“I’m Broken” – Pantera from Far Beyond Driven

by

ok, I might be a little bit conceded and will probably have some of you all disagreeing with me……

On page 194, Kozol speaks of a booklet by the Education Secretary William Bennett “What Works” which references 41 attributes of a successful school. These included the items “memorization of historical dates” “consistent ‘enforcement‘ of discipline” and “continuous assessment”. These items seem more like something that would have been useful in a jail. Memorization of the dates could be related to remembering a prison ID number or when at what the prisoner is being held for. The consistent enforcement of discipline brings to mind the guards with asp sticks, ready to use on any prisoners that are threatening to the environment. Lastly, the continuous assessment could be related to the prisoners having to constantly have their room “mind” searched. I feel that when we prohibit students to be creative, thats where the learning process stops. Here’s my extremely controversial view on history, it’s already in the books. Don’t get me wrong, I think history is extremely important and we cannot know where we are going when we do not know the past, but I feel that we have fallen into this circle of teaching only what we were taught. I went through elementary school being told that Rosa Parks was just a little old lady who did not want to give up her seat on the bus, it was not until I came to college that I learned that she actually worked for the NAACP! Why was this left out of our books and why were we not told this? Is this the “creative history” or “choice history” that we are just supposed to keep passing down until we lose the actual “truthiness” of what happened in the past. Then we test the students on these “facts” that are not true! There is always a new way to “save our schools” but it is rare that anyone is actually trying to implement something that is proven to work, i.e. Mr. Esquith.

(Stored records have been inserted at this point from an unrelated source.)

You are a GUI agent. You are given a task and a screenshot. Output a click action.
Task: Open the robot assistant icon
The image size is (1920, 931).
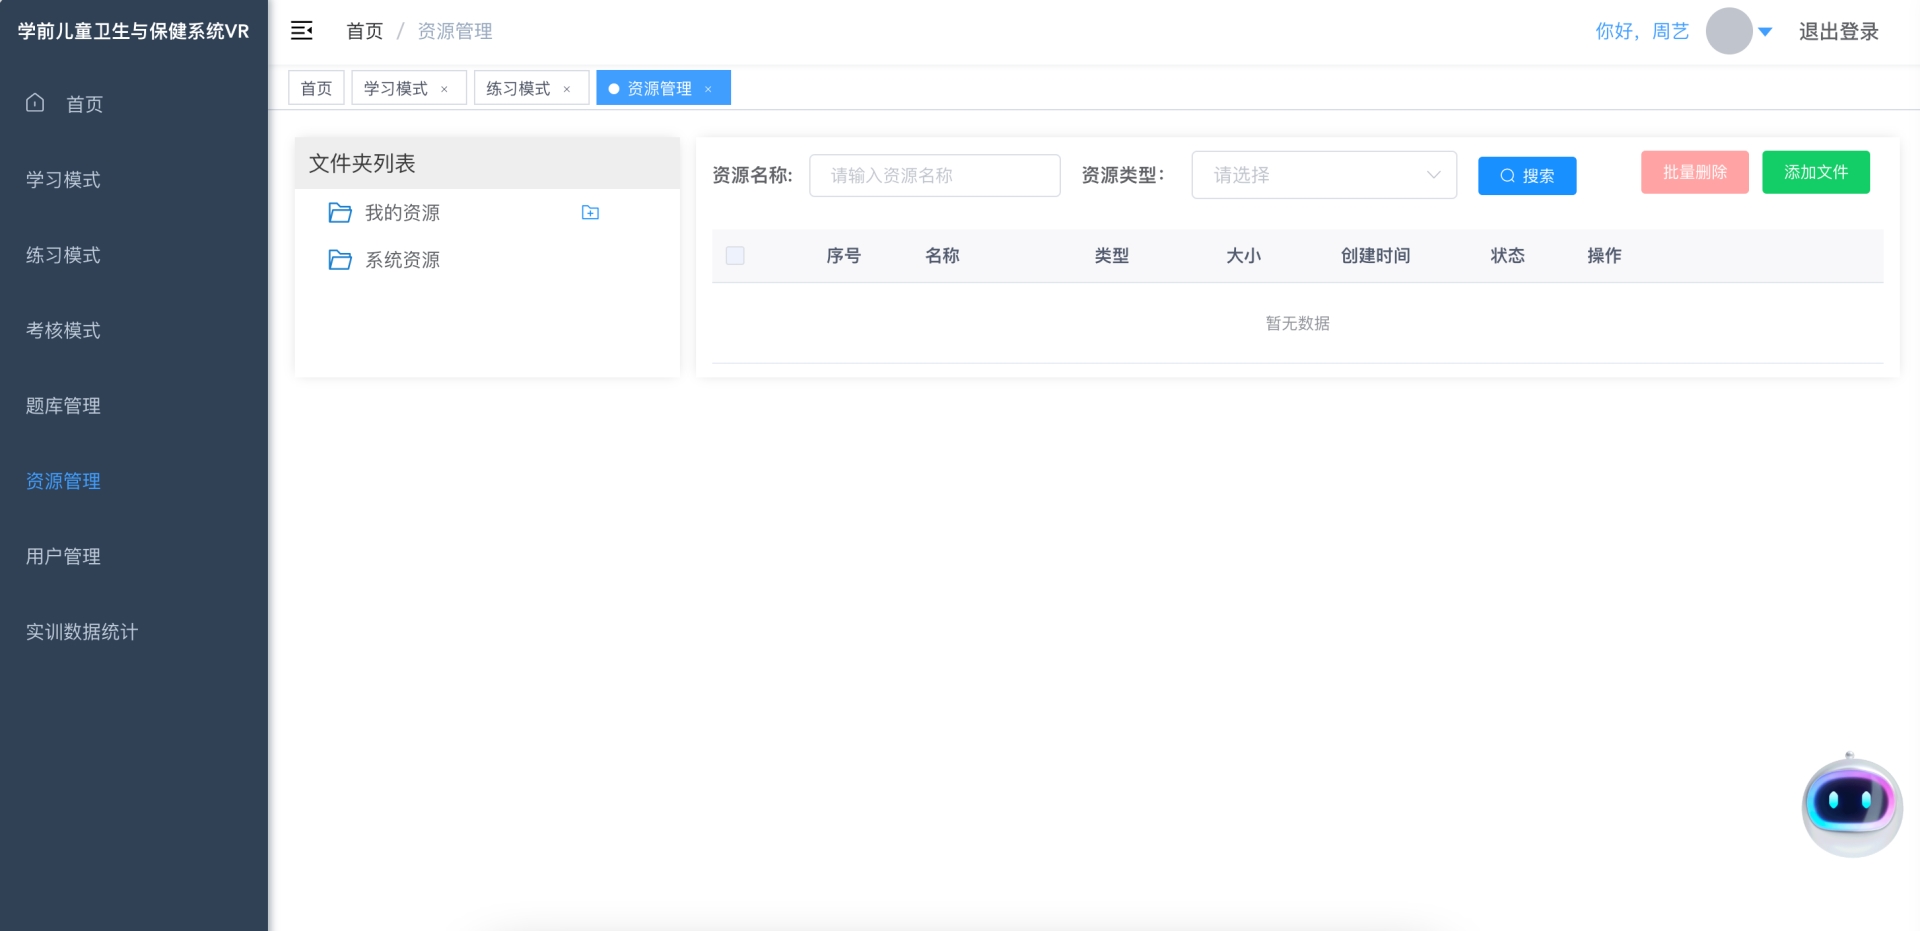[1851, 805]
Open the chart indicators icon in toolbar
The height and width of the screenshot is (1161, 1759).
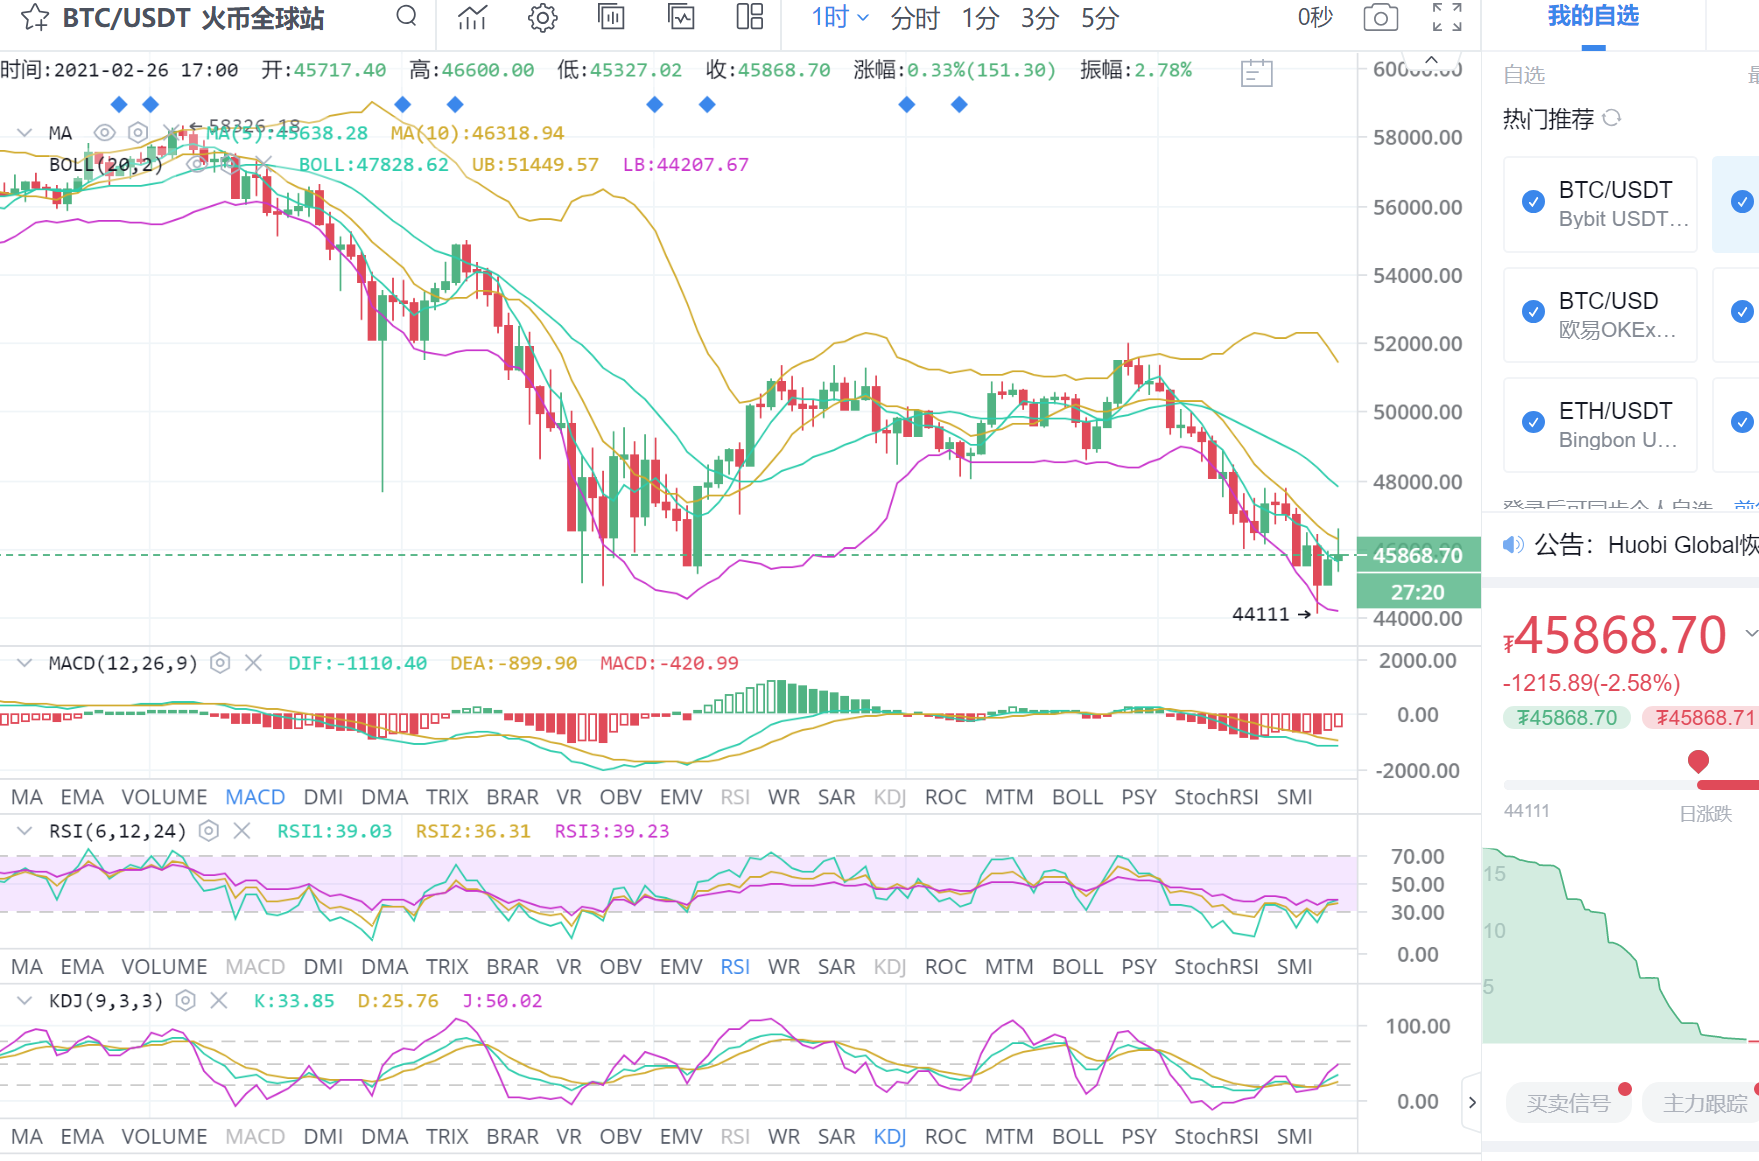click(472, 17)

The next chapter was really upsetting when describing the situation of disarray of some of these schools. The administration is not doing all that it can to save some of these schools from disappearing into the void of last percentile, but is busing all of the smart kids to the school to raise scores the answer? Putting that money into the school and teachers seems like a more long term solution to me than raising the test scores one year. It takes alot of thought to sit in the office and think of ways to save schools as a whole, but maybe we should look at this thing school by school.